> _Work request_
Across the entries below, how many lines have the string "computer" in them? Reply with only the number.

> _Extracted information_
[Start of section]

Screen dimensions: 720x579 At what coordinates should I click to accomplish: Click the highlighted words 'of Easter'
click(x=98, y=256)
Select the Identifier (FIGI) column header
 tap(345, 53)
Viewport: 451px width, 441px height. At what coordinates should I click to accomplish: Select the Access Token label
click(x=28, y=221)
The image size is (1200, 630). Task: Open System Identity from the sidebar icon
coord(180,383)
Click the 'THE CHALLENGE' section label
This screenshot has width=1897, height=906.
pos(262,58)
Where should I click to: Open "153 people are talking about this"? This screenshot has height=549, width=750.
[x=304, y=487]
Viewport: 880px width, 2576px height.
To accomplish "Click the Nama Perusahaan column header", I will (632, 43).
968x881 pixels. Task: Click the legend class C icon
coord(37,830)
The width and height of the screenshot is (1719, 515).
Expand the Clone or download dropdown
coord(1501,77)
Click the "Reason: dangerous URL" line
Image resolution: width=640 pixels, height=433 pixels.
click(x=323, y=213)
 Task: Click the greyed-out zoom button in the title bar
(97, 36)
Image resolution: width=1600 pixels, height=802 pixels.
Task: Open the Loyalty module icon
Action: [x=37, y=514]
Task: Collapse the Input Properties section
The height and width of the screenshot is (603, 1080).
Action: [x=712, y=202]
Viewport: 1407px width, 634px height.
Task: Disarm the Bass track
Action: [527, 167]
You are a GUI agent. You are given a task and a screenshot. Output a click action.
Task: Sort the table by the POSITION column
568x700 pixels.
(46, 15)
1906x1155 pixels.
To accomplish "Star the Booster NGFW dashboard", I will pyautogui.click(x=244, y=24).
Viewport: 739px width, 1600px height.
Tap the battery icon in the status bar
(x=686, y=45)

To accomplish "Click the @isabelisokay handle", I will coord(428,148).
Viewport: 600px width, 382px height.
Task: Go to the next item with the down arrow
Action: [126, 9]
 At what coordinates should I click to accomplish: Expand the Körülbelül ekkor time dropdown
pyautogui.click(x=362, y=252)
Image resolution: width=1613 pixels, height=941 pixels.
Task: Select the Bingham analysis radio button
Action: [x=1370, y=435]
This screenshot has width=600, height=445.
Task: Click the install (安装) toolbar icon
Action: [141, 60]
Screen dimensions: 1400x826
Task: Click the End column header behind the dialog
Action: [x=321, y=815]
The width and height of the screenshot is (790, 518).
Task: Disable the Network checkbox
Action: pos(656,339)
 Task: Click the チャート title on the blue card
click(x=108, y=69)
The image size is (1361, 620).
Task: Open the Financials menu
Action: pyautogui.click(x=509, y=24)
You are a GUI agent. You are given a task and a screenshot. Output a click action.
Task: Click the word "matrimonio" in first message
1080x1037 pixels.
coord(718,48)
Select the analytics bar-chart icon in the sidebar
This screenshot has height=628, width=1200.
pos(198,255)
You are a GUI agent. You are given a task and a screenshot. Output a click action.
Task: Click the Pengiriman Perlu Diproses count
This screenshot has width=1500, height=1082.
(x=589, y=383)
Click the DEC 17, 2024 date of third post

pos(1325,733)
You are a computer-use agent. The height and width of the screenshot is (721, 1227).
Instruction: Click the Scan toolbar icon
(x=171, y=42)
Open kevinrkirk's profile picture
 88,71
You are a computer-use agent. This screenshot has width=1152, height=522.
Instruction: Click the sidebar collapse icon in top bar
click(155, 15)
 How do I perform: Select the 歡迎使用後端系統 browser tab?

[End of section]

> _Response for this exercise_
2